Kontigentflüchtlinge mit großen Taschen (Foto: dpa)
Ankunft von Kontingentflüchtlingen in BerlinBild: picture alliance/ZB

Neuanfang bei Null

Ariel Kligman erinnert sich noch genau an seine Ankunft in Deutschland, katastrophal sei das gewesen: "Niemand hat gewusst, was mit uns geschehen soll, und ich war geschockt über die Unterkunft." Vier Betten, ein kleiner Tisch mit zwei Stühlen – mehr passte nicht rein in das winzige Zimmer mit der grünen Eisentür. Neun Monate verbrachten er und seine Familie in dieser Zelle in einem Asylbewerberheim in der Münchner Innenstadt.

Der heute 66-jährige Ariel Kligman erlebte, was es heißt, plötzlich mit leeren Händen dazustehen - wie viele andere Asylbewerber in Deutschland auch. Mit einer Ausnahme: Als Kontingentflüchtling hatte er eine unbegrenzte Aufenthaltsgenehmigung und durfte von Anfang an Deutsch lernen. "Ich habe sehr brav angefangen, und habe in einer Schule gelernt, später dann in einer Hochschule." Ein ganzes Jahr ging das so, jeden Tag büffelte er die deutsche Grammatik, konjugierte Verben und lernte neue Wörter dazu. Geld verdiente er damit nicht, auch sein russischer Hochschulabschluss als Toningenieur wurde nicht anerkannt. Selbst die Kontakte aus seiner Heimat brachten ihm in Deutschland erst einmal wenig. "Das war das Problem: Ich konnte nichts, ich war absolut am Ende."

Aber Ariel Kligman blieb hartnäckig. Über einen Freund in der Ukraine gelang es ihm, einen Job zu finden und sich eine neue Existenz aufzubauen. Nur ein paar Jahre nach seiner Ankunft in Deutschland arbeitete er als Manager in einer Firma, baute Geschäftskontakte nach Russland und in die ehemalige Sowjetrepubliken auf. Seine Herkunft wurde zum Türöffner, und Ariel Kligman lebte plötzlich in zwei Welten. Mit Kollegen und deutschen Geschäftspartnern sprach er Deutsch, mit den Kunden in Osteuropa Russisch. Und auch mit seiner Familie unterhält sich der Ruheständler noch heute auf Russisch. Plötzlich verfinstert sich sein Blick: "Ich habe mich verändert, und nicht nur zum Guten." In der Ukraine sei zum Beispiel die Gemeinschaft viel wichtiger gewesen. "Unsere Tür zuhause war eigentlich immer offen. Es war kein Problem jemanden um 21 Uhr anzurufen und dann zu besuchen."

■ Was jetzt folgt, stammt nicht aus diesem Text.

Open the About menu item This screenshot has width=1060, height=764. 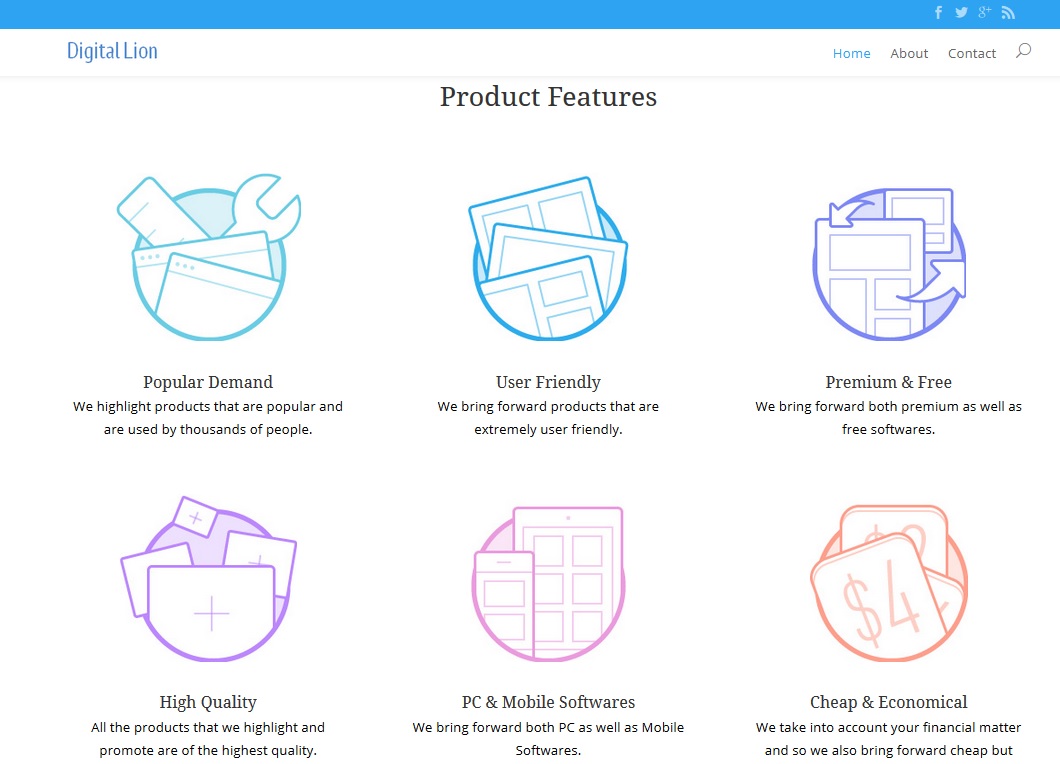pos(909,54)
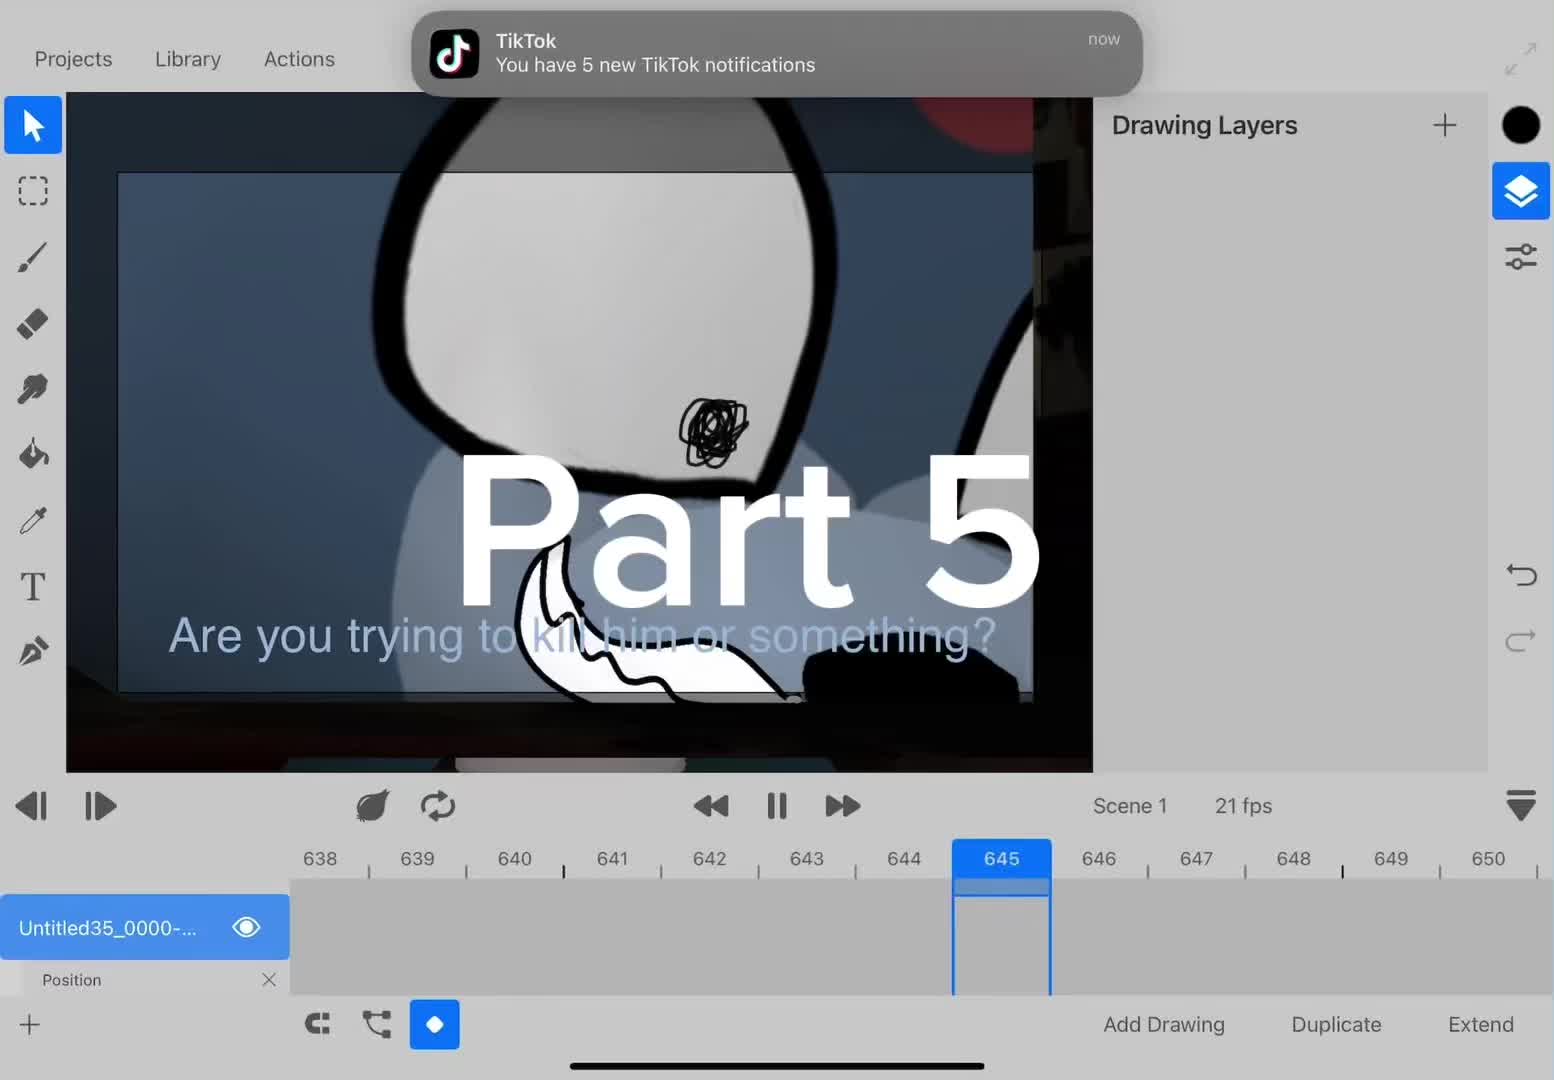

Synagoge am St.-Jakobsplatz in München (Foto: Friederike Seeger)
Die Synagoge ist der Mittelpunkt der Israelitischen Kultusgemeinde in MünchenBild: Friederike Seeger

Heimat in der jüdischen Gemeinde

In Deutschland musste er lernen, dass unter Gemeinschaft und Gastfreundschaft etwas anderes verstanden wird als in der Ukraine. Lud er seinen Chef zum Abendessen ein, bedankte sich dieser zwar, eine Gegeneinladung blieb trotzdem aus. Schnell fügt er hinzu: "Das ist nur etwas, was mir aufgefallen ist. Ich bin trotzdem dankbar hier zu sein." Obwohl er sich selbst nicht als praktizierenden Juden bezeichnet, ist er im Vorstand der Israelitischen Kultusgemeinde in München. Auch das geschah ein bisschen aus Dankbarkeit. Denn die Gemeinde half als erste, als es seiner Mutter immer schlechter ging, organisierte einen Platz im Seniorenheim und kümmerte sich um die Familie - ganz so, wie es in der Ukraine die Nachbarn und Familien tun. Heimat und Angenommen sein wurde für ihn damit auch in der jüdischen Gemeinschaft spürbar.

Hat er manchmal Heimweh nach seinem alten Leben? "Nein, das habe ich nicht, habe ich nie gehabt!", dann blickt er kurz nach oben und schüttelt den Kopf. Seine Augen leuchten kurz auf, als er dann entschieden sagt: "aber Sehnsucht."